Another aspect is that this discussion list gets sent to people in many of
the major organizations concerned with typography and computers. One never
knows whether such a list produced by a few interested people in this
newsgroup would be disregarded by major organizations or whether librarians
would carefully print it out and put it into the organization's internal
reference library. I have no direct evidence for it, yet my thoughts are
that any such list will, in fact, without any public comment, be carefully
filed by such librarians, just in case in a year or two someone asks the
librarian if any code points for Fraktur ligatures or other ligatures are
known to be in use. Voila, the list is produced!

Now, certainly, the idea behind suggesting that U+E707 to U+E70F be used is
that promotion to U+FB07 through to U+FB0F would be as straightforward as
possible.

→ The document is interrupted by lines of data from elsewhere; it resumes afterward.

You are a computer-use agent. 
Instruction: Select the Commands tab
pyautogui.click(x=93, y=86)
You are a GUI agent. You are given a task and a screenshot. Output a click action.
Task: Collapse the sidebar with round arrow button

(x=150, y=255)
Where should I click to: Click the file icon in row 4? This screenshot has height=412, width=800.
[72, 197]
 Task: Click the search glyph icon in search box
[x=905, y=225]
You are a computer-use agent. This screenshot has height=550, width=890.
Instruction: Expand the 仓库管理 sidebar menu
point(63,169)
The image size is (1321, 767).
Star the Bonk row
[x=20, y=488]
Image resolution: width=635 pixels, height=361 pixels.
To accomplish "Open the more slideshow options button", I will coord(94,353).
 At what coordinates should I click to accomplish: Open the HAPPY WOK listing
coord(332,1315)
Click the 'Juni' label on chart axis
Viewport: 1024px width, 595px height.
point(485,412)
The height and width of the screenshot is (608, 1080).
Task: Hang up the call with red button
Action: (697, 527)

The idea behind suggesting U+E750 through to U+E75F is also so
that promotion to U+FB50 through to U+FB5F would be as straightforward as
possible, so that all of the ligatures in the list that I am suggesting that
could be produced by discussion in this newsgroup could possibly be promoted
by adding the same constant to their code point. Now, as it happens, it is
clear from the code charts that U+FB07 through to U+FB0F are presently
unused, but I am unsure as to whether U+FB50 through to U+FB5F are being
used or whether there is some possible other use in mind.

Now, I am aware that the Unicode Consortium cannot endorse any particular
Private Use Area code point and I am not suggesting that allocations in the
Private Use Area effectively reserve space in regular Unicode for "promotion
space" yet, as the possibility of trying to get these characters promoted at
some stage clearly exists and people making a formal proposal can suggest
code points in the proposal, could anyone say what uses, if any, presently
exist or are under consideration within the range U+FB50 through to U+FBFF
please, so that, if there would be a clash over a straightforward promotion,
the suggested range of U+E750 though to U+E75F could be changed within the
next few days thereby keeping open the possibility of a straightforward
promotion by a standard offset rather than immediately having problems due
to lack of forward planning.

In fairness I add that there are issues about encoding ligatures where some
people feel that the ligature should be signalled by having a code between
two ordinary letters indicating that using a ligature is desired. That
approach may well have its merits, yet I do feel that there is scope also to
encode ligature characters separately as they can be very useful for
encoding printed texts from long ago where one wishes to preserve the
typography. Hopefully, people will wish to discuss the issues fully in this
thread and everybody will end up having wide knowledge of the topic.
However, I do feel that these ligature characters should be encoded. It
need only take a little time over a few days and hopefully a result with
long lasting benefits will be achieved.